Zusätzlich entsteht jeden Monat ein
weiterer Säumniszuschlag von 5 % auf den gesamten Beitragsrückstand, solange dieser fällig ist.
Diese riesige Schuld allein durch Säumniszuschläge auf Beitragsrückstände würde danach allein dann nicht entstehen, wenn die Krankenkasse dem Mitglied eine Stundung und Ratenzahlung
vor Fälligkeit des Beitragsrückstandes gewährt - und das Mitglied muss über diese Zusammenhänge aufgeklärt sein.
Was wurde den Krankenkassenmitarbeitern denn da für eine Beratungs-Verantwortung aufgebürdet?
Verfasst: 26.08.2010, 18:13
von Hucky
Wie ich sehe ist dieses Thema immer wieder ein sehr begehrt.
Grundsätzlich weise ich bei Bedarf auf die Möglichkeit der Stundung .. hin. Mache jedoch keine Zusage über die Entscheidung, zumal ich diese eh nicht treffe. Sofern die Anzeige UNVERSCHULDET sehr spät erfolgt ist durch das Gesetz bzw. durch die jeweilige Satzung der KK eine entspr. Regelung getroffen. Die Beweisführung obliegt dem Versicherten.
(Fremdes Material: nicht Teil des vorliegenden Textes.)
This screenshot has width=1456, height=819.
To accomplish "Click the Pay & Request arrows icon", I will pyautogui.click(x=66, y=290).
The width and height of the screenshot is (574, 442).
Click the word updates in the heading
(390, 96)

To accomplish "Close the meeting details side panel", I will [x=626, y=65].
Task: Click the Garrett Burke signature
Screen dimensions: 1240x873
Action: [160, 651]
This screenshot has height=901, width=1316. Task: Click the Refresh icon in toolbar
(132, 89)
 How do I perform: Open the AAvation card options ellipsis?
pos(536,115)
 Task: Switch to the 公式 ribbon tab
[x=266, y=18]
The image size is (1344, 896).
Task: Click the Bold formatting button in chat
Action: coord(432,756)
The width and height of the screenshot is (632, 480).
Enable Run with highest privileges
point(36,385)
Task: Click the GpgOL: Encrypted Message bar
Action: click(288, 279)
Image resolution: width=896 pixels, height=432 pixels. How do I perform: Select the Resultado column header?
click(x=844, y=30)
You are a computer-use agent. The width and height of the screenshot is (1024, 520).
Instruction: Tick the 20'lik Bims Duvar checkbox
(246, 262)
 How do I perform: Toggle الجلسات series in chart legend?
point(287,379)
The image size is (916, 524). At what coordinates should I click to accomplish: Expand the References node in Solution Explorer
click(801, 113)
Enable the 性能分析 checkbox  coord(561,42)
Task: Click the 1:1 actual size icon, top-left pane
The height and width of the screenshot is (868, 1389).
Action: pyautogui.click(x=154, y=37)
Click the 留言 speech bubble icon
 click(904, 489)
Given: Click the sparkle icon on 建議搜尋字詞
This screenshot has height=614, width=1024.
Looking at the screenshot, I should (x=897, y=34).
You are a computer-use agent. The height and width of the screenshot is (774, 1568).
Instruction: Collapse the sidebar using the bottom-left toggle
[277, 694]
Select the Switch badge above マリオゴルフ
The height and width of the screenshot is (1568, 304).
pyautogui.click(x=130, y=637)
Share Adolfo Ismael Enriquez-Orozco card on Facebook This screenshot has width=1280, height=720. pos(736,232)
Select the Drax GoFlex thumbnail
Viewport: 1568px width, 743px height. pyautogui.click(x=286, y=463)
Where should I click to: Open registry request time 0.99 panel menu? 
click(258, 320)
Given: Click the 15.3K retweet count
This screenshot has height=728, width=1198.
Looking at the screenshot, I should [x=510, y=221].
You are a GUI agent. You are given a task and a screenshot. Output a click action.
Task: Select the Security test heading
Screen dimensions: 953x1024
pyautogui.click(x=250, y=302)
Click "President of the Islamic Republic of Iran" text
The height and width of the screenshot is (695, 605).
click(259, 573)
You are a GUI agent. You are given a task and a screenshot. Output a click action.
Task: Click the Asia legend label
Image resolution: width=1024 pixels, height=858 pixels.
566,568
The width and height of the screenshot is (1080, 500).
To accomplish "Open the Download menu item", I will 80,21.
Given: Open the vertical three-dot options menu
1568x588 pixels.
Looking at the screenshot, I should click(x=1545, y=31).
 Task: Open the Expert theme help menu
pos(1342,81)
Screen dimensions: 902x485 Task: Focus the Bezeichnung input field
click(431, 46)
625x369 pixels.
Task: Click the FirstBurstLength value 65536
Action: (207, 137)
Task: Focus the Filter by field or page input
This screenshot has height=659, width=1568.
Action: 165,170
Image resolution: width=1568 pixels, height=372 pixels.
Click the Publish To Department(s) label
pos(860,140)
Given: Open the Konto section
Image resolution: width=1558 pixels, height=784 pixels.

Ich bin mit Bjoern81 und Czauderna einer Meinung zu diesem Thema. Da gibt es nichts zu ergänzen.
@ SHAYLA
Sofern er die Zahlungsfrist einhält, fallen natürlich keine SZ an.
Den Rest ja Marco geschrieben.
Wer uns diese Beratungsverantwortung auferlegt hat? Ganz einfach, der Gesetzgeber. Wer sonst?